After a recent vote the German parliament has passed (by 523 to 85) a vote to bolster the € 440bn eurozone rescue fund, the European financial stability facility (EFSF). As the FT says, the vote
“would strengthen the hand of the government, and revive confidence in Angela Merkel’s ruling centre-right coalition. They said it should alsosend a strong signal to eurozone partners that Germany was “ready to resume its responsibility” in the eurozone crisis….“Within the coalition, it is a very strong and comforting signal,” said a senior adviser. “But we are under no illusions that the next steps are just ahead, and they are going to be every bit as difficult.” “
The EFSF could easily become the most powerful tool available to the EU. It needs ratifying, and all decisions require unanimity. This is both a strength and a weakness: the market needs assurance that any action will be sufficient and responsive. Weeks of political negotiations will not be acceptable, the market will make its own decision.

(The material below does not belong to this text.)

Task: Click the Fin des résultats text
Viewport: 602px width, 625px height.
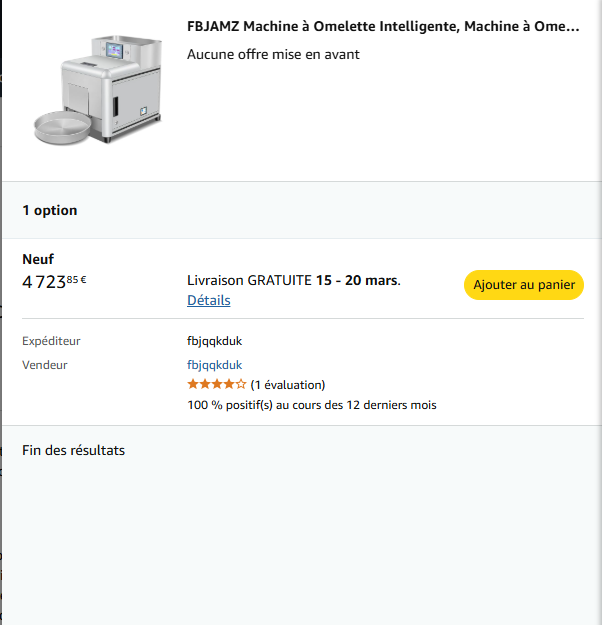Action: pyautogui.click(x=73, y=450)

Greece has to decide if, in addition to it’s fiscal retrenchment, that it wants private creditors to increase the haircut they have presently accepted, by taking a bigger writedown on the value of their bonds.
It is certain that even at € 440bn, the EFSF is not large enough to deal with a new bout of market speculation. By investing the facility with institutional powers, and giving it the power of leverage, this problem could be solved. Even with a small leverage ratio, the EFSF would remain a desirable investment. With the US recently losing it’s triple A status (and the world not ending), even if EFSF didn’t attract a triple A, it would still be cheap at the price to stop a run on Spanish or Italian debt.